**Задания**
1. Какое слово в тексте для чтения названо наиболее подходящим, чтобы обозначить притягательность некоторых фотографий?
2. Перескажите в виде краткого списка абзац текста для чтения, который начинается словами «Тогда я решил взять за путеводную нить», и сохраните его главные факты.

**Текст для чтения**
- - -
Я отдавал себе отчет, что речь здесь шла об упрощенных реакциях субъекта, которые, находя выражение во фразах типа я люблю / я не люблю, как бы останавливаются на полуслове; а у кого из нас нет своей внутренней шкалы пристрастий, неприязней и того, что оставляет безразличным? Но у меня всегда было стремление аргументировать свои настроения; аргументировать не с целью их оправдания, еще меньше для того, чтобы заполнить своей индивидуальностью сцену текста, но, напротив, чтобы растянуть эту индивидуальность до науки о субъекте, название которой не имеет значения при условии, что она (пока не произошло ничего похожего) достигнет уровня всеобщности, не редуцирующего, не превращающего в ничто меня самого. Так что нужно было браться за дело.

7

Тогда я решил взять за путеводную нить моего нового анализа притягательность, которой обладали для меня некоторые фотографии. Ибо по крайней мере эта притягательность сомнений не вызывала. Какое имя ей дать? Ослепление? Нет, конкретное фото, которое я выделяю и люблю, не имеет ничего общего с блестящей точкой, раскачивающейся перед глазами и вызывающей головокружение; производимое им во мне состояние противоположно оцепенению, это скорее внутренняя возбужденность, праздник, но и труд, давление невыразимого, которое хочет себя высказать. Тогда что же это? Интерес? Во всяком случае, интерес мимолетный; я не имею нужды допрашивать свою взволнованность, чтобы перечислить причины, побуждающие меня интересоваться фотографией: можно либо желать предмет, пейзаж, тело, которые на ней представлены, либо в настоящем или прошлом любить сфотографированное существо, либо удивляться тому, что видишь, либо восхищаться или обсуждать результаты работы фотографа и т. д. и т. п. Но все эти интересы не выражены и разнородны: конкретное фото может удовлетворять какой-то из этих интересов и при всем том мало меня занимать, а если другое фото очень меня интересует, мне хотелось бы знать, что в нем составляет для меня tilt. Мне показалось, что словом, наиболее подходящим для того, чтобы (пусть предварительно) обозначить притягательность, какой обладают для меня некоторые фотографии, является слово «приключение». Одно фото во мне «приключается», другое — нет.
- - -
**Набор данных**
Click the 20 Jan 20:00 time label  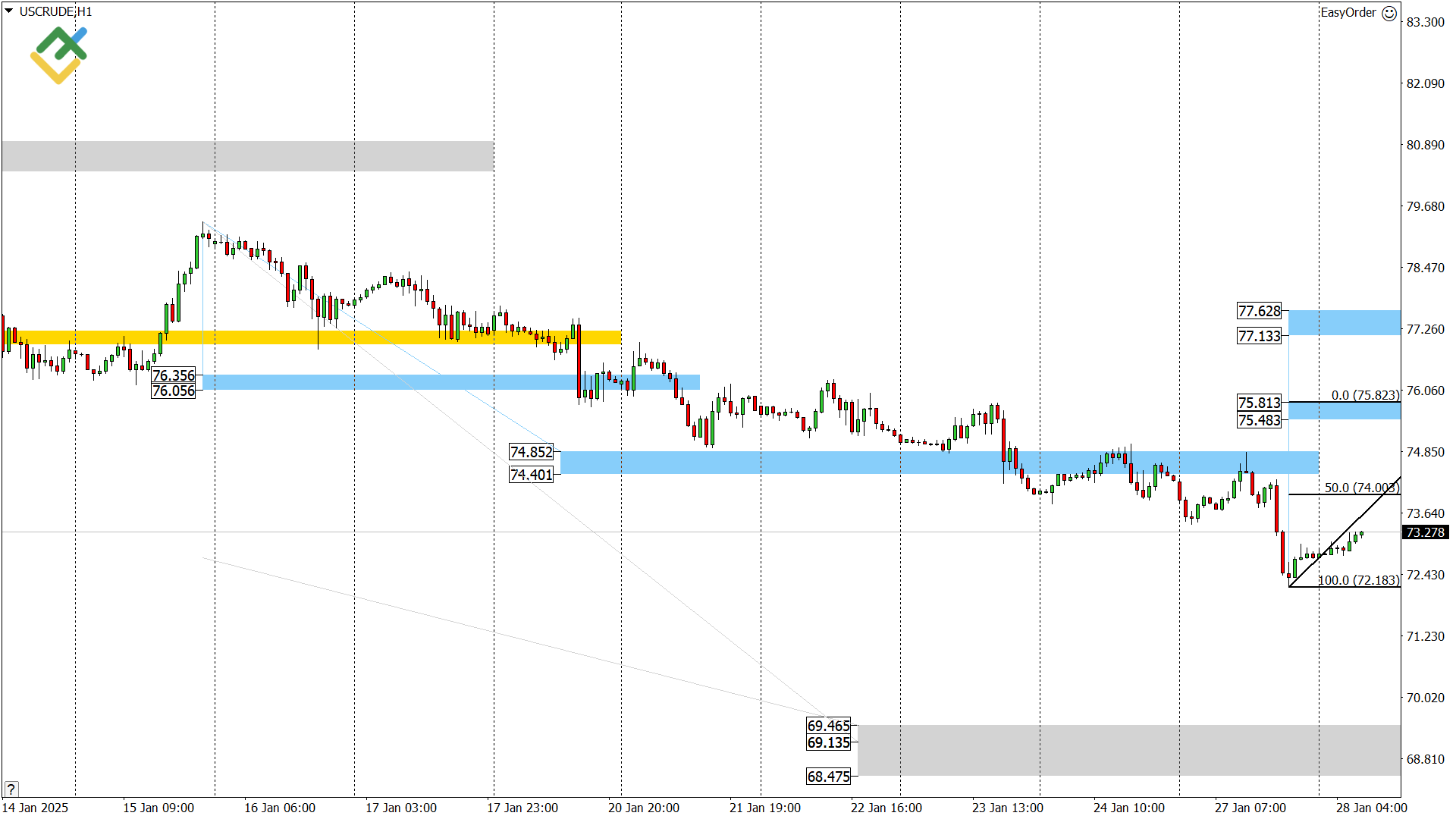(x=643, y=808)
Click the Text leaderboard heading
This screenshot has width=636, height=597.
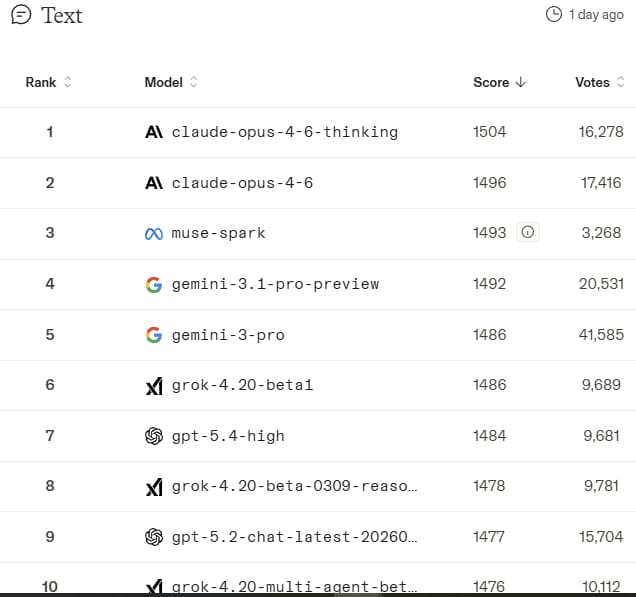[62, 16]
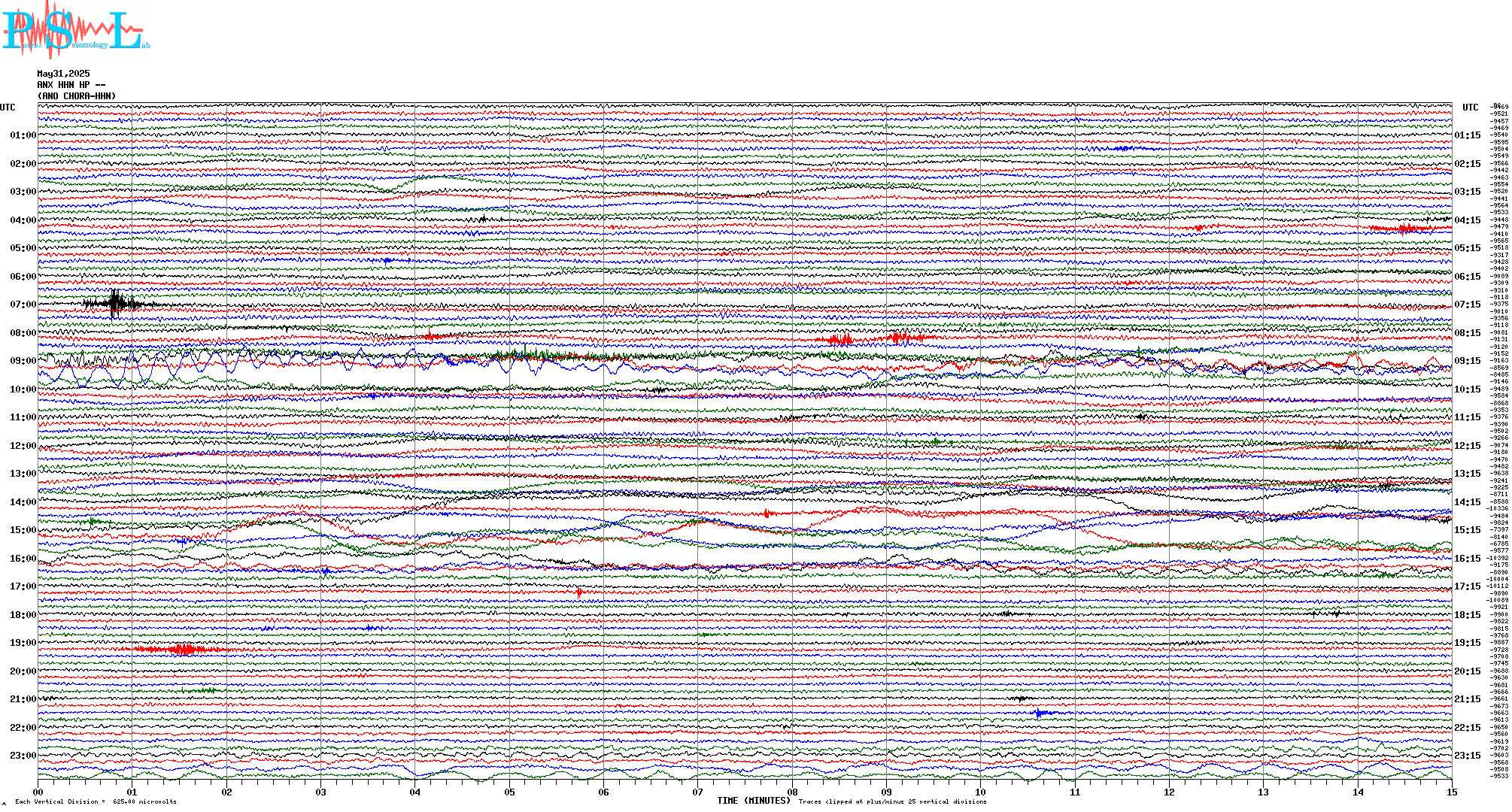1512x812 pixels.
Task: Click the PSL seismology lab logo
Action: [75, 30]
- - -
**Ответы к упражнению**
1. Слово «приключение».

2.
- Путеводной нитью нового анализа выбрана притягательность некоторых фотографий, потому что в ней нет сомнений.
- Слово «ослепление» не подходит. Любимое фото вызывает не оцепенение, а внутреннюю возбужденность, праздник, труд и давление невыразимого, которое хочет себя высказать.
- Слово «интерес» тоже не годится: такой интерес мимолетен, а его причины разнородны. Можно желать изображенный предмет, пейзаж или тело, любить сфотографированное существо, удивляться увиденному, восхищаться работой фотографа или обсуждать ее.
- Фото может удовлетворять одному из этих интересов и все же мало занимать. В другом, очень интересном фото хочется понять, что составляет tilt.
- Наиболее подходящим (пусть предварительно) признано слово «приключение»: одно фото «приключается», другое нет.